‘Retirement roulette’: over 2 million over-50s yet to commit to pension saving – Aviva

Over two million over-50s in the UK are yet to commit to and take saving for their pension seriously, Aviva has found.

According to the second part of Aviva’s Real Retirement Report, older workers have voiced plans to rely on external factors such as downsizing (25 per cent of over-50s), an inheritance (24 per cent), or a lottery win, to be able to achieve a financially comfortable retirement. Over one in 10 over-50s,1.3 million, said they are relying on winning the lottery to secure their retirement income.

Furthermore, research found that over-50s said they expect to reach their peak earnings during their lifetime at the age of 51 on average, lasting 5 ½ years. As a result of this Aviva’s analysis has suggested that if a saver puts away an additional £100 per month into their pension for the full period of peak earnings from age 51, this could translate to a £25,000 boost to their pension pot at retirement.

While a third, 34 per cent of older workers save more during this peak period, 21 per cent said they would spend it on big one-off purchases and 20 per cent have or would spend more of their income on everyday living and enjoying themselves. Only 12 per cent said they have or would increase contributions to a workplace pension during this time, with 14 per cent expecting to retire in the next two years saying they would increase their contributions.

A further 13 per cent of over 50s said they would seek professional advice via a financial adviser during their peak earnings period and 12 per cent would start a private pension.

However, the report highlights that as short-term pressures take precedence for older workers, almost a quarter, 22 per cent or 2.2 million workers say they are yet to take pension saving seriously.

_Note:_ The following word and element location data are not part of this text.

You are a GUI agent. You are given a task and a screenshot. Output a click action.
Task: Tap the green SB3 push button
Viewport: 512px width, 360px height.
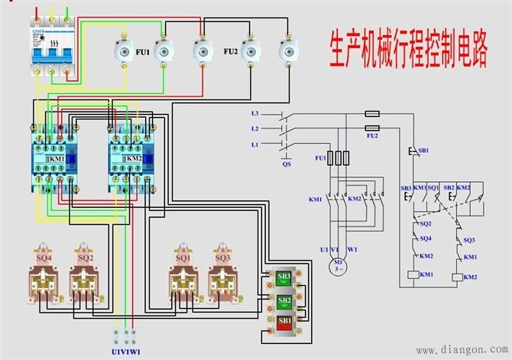pyautogui.click(x=284, y=277)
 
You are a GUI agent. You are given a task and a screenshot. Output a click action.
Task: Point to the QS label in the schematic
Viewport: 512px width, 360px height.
pyautogui.click(x=287, y=164)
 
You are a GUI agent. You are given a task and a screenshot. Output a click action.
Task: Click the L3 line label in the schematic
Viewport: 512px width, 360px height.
pyautogui.click(x=255, y=113)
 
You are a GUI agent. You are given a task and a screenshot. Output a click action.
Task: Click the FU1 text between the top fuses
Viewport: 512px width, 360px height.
pyautogui.click(x=143, y=51)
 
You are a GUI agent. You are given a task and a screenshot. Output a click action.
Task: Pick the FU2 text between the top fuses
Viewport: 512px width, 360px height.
pyautogui.click(x=231, y=51)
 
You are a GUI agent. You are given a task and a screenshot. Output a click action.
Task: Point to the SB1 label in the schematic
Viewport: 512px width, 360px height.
pyautogui.click(x=423, y=151)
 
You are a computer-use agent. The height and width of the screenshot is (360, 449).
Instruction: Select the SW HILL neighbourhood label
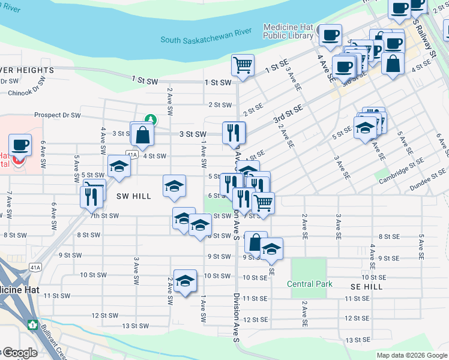coord(134,196)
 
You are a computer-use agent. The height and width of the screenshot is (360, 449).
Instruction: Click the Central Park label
coord(309,284)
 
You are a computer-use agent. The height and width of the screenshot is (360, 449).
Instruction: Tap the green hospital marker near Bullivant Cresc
coord(32,324)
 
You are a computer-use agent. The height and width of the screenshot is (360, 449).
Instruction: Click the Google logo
coord(19,353)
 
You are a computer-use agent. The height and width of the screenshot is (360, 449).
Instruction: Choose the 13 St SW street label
coord(135,326)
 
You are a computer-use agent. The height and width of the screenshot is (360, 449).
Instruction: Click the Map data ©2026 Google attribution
coord(412,355)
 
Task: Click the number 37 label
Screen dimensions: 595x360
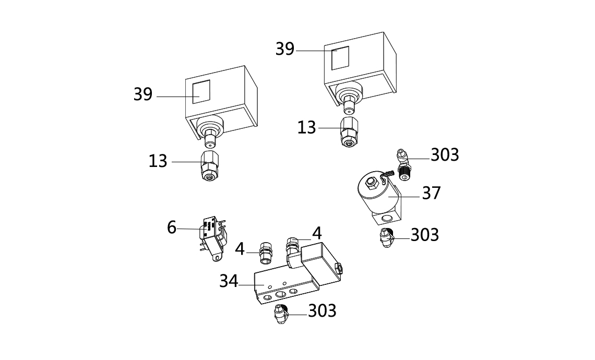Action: (431, 193)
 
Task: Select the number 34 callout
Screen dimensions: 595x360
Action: (229, 281)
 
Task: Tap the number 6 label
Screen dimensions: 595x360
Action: (172, 227)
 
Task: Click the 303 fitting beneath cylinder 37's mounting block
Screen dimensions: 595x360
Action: (387, 238)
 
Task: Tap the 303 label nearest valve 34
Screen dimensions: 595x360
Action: (322, 310)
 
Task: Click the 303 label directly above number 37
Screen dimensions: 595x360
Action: (445, 155)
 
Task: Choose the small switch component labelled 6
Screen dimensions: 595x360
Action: (213, 238)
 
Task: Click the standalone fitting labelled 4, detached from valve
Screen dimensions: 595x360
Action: (265, 253)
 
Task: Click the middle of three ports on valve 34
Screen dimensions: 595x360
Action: (280, 295)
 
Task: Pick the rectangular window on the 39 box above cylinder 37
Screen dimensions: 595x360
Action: (340, 58)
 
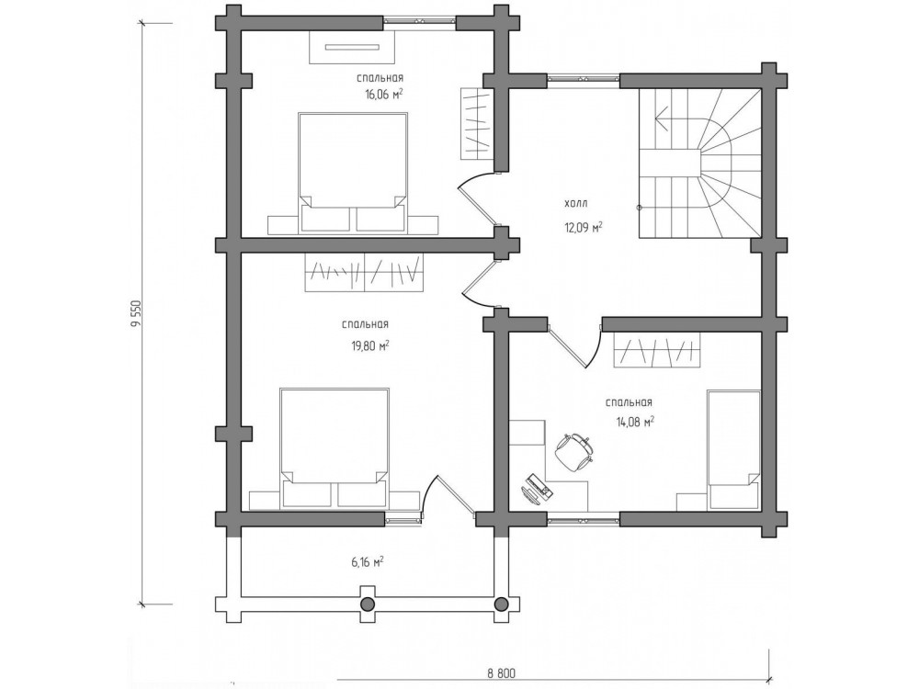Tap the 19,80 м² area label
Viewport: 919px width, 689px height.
pyautogui.click(x=369, y=345)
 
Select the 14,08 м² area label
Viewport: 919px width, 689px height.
pyautogui.click(x=634, y=422)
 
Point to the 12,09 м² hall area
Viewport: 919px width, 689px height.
pyautogui.click(x=584, y=227)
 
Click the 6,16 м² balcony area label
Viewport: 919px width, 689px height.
pyautogui.click(x=368, y=562)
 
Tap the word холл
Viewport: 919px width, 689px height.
pyautogui.click(x=575, y=204)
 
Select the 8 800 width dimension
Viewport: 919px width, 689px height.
pyautogui.click(x=501, y=673)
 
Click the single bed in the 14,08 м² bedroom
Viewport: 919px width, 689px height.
pyautogui.click(x=734, y=450)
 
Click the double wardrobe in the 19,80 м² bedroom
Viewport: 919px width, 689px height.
pyautogui.click(x=364, y=272)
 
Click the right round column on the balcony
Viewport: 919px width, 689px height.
pyautogui.click(x=502, y=604)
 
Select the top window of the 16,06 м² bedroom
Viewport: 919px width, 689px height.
pyautogui.click(x=420, y=22)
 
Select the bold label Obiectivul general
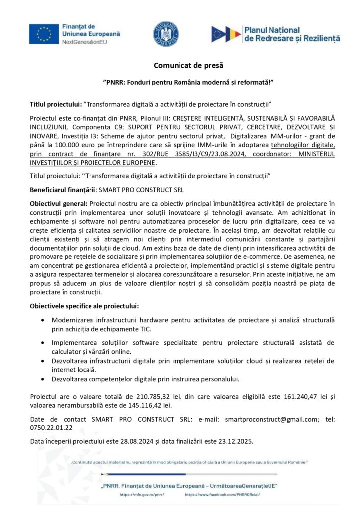[x=59, y=204]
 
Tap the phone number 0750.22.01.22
[x=51, y=427]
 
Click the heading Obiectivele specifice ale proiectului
[x=85, y=305]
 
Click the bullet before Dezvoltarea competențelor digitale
[x=46, y=379]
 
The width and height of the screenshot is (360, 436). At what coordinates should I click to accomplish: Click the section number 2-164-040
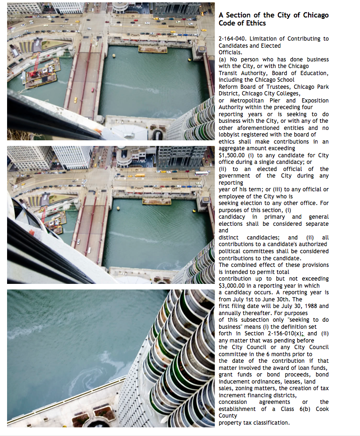click(233, 39)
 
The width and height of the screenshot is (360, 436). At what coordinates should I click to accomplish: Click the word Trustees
click(277, 87)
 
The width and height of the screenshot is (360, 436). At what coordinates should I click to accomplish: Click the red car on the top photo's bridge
click(93, 89)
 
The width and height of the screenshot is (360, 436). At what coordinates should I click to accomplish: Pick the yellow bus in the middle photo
click(140, 175)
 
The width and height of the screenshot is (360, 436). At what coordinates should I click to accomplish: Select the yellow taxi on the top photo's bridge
click(75, 100)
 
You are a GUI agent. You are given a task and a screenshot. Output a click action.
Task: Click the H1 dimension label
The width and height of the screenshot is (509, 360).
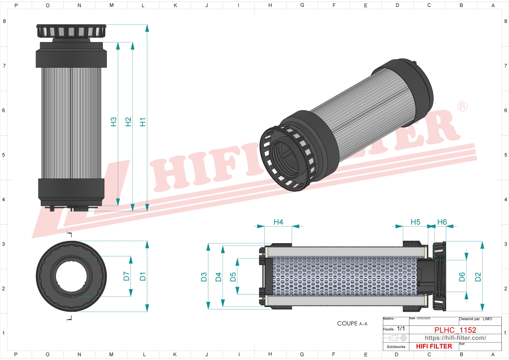pos(143,122)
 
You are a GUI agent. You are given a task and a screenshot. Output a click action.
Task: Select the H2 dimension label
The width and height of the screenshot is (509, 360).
pos(128,122)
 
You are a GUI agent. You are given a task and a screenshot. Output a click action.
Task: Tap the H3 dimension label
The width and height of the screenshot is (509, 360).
pos(113,122)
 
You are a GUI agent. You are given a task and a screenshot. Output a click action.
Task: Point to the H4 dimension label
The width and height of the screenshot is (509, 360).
pos(278,222)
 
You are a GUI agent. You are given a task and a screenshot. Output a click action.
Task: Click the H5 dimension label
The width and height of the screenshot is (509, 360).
pos(415,222)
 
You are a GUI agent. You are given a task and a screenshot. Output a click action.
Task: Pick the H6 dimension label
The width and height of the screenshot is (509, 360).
pos(442,222)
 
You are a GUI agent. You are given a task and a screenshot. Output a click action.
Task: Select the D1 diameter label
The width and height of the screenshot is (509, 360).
pos(143,276)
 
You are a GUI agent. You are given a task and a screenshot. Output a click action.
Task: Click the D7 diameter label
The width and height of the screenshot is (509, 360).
pos(126,276)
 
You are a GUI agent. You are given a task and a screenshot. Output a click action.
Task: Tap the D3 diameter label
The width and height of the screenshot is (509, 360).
pos(204,277)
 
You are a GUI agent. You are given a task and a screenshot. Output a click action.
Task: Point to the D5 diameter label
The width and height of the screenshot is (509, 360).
pos(233,277)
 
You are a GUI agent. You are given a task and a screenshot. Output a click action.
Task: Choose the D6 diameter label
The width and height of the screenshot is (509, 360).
pos(462,277)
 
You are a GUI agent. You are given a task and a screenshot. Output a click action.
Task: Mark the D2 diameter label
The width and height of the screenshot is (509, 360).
pos(478,277)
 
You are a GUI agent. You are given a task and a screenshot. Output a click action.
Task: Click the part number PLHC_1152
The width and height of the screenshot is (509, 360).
pos(455,330)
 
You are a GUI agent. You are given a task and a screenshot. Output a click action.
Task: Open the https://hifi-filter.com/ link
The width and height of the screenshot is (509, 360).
pos(455,338)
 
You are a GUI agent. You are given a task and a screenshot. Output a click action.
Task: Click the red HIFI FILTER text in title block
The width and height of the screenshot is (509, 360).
pos(434,346)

Over two in five, 41 per cent, of this age group have not calculated how much they will need in retirement and 42 per cent have not considered how much should be saved to afford a comfortable retirement.

Immediate pressures distracting over-50s from long-term saving include: the cost of living as a result of higher inflation levels, 33 per cent, the need to pay off a mortgage before retirement, 39 per cent and having financially dependent children, 18 per cent.

Moreover, of those close to retirement, 58 per cent had not upped their pension savings in the run up to retirement, including 57 per cent of those aged 60 to 64. In contrast, Aviva added: “Based on the experience of older workers, those who have taken action to prepare for retirement tend to do so in their late thirties and forties, with pension saving being taken seriously from the age of 39 on average.”

Aviva managing director, savings and retirement Lindsey Rix said: “As everyday financial pressures take their toll on older workers, many are postponing retirement planning and are instead relying on factors other than savings – many of which are outside of their control – to afford a comfortable retirement. Even those options that might seem guaranteed, such as making a profit from selling a home, could pose a challenge should economic or market conditions change.

“Wherever possible, retirement saving shouldn’t be left to chance. Although older workers have multiple demands on their income, taking time to understand what needs to be saved in order to afford a good standard of living in retirement and putting more away each month – no matter how small the increase – can make a big difference.”